If you or someone you love has experienced an overwhelming life event, you may be left wondering: how does this trauma affect the brain?
When we go through situations that leave us feeling unsafe and powerless, the brain will try to send signals to help us reestablish security, typically through the "flight or fight" response.
However, when such reactions fail, there may be longer-term changes in specific regions of the brain--specifically the amygdala, hippocampus, medial prefrontal cortex, and dysregulated norepinephrine and cortisol levels.
Traumatic events are not black-and-white.
There are many forms of trauma at varying degrees of intensity and long-term impact.
However, there are specific instances that are commonly recognized to be traumatic.
This includes: various forms of abuse and violence such as sexual, domestic, mental/verbal, emotional, and religious; witnessing a violent crime or event; war and terrorism; bodily incapacitation such as losing a limb or becoming paralyzed; being kidnapped or taken hostage.

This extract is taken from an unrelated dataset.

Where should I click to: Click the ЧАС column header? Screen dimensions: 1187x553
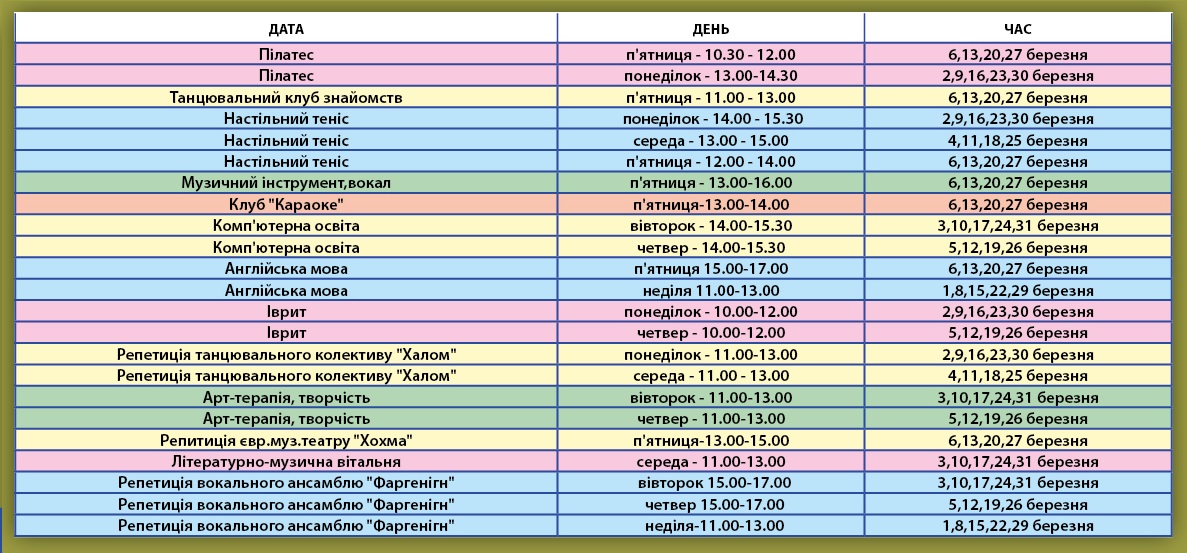coord(1017,28)
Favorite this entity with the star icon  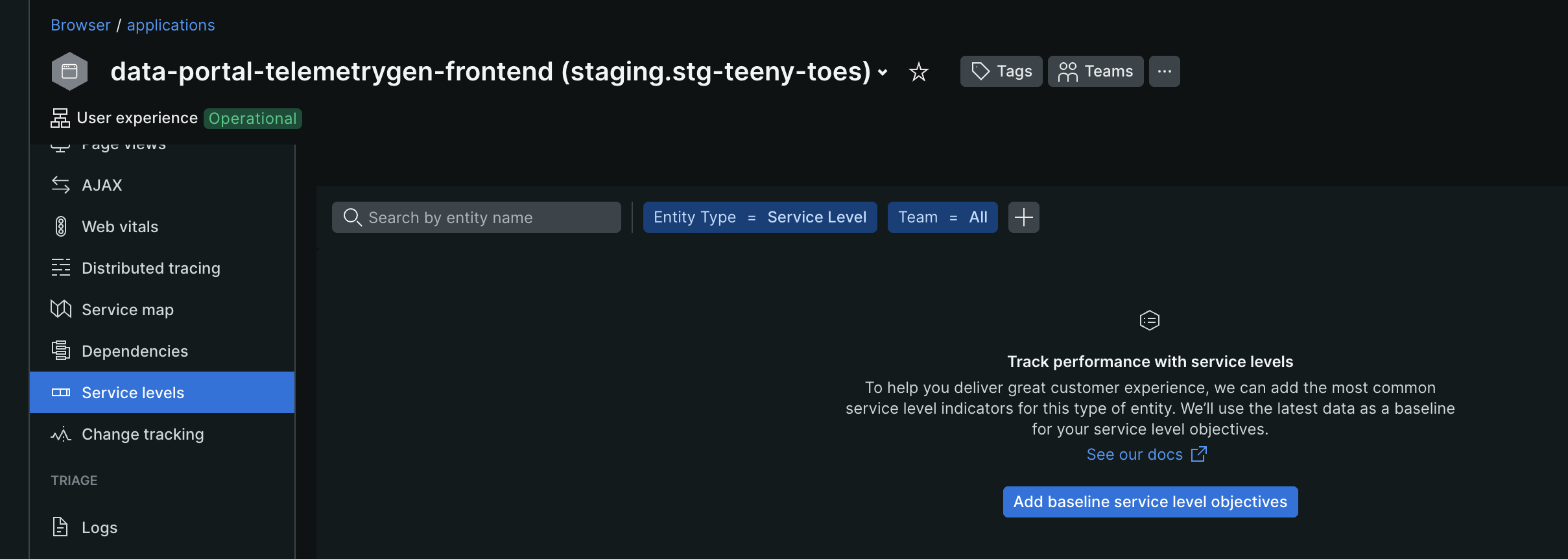point(918,71)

Some counselors also recognize the traumatic impacts of more common events such as betrayal/infidelity, car accidents, and sudden losses.
Before addressing the specific ways trauma affects the brain, it is important to review the body's "stress response."
The body's nervous system can be divided into the central nervous system (CNS) and peripheral nervous system (PNS).
The PNS is divided further into the autonomic (ANS) and somatic nervous systems. The ANS includes the sympathetic, parasympathetic, and enteric nervous systems which interact with the hypothalamic-pituitary-adrenal (HPA) axis to regulate stress and physiological responses.
This interaction between the CNS, ANS, and HPA is what helps the body maintain homeostasis and adapt to its environment.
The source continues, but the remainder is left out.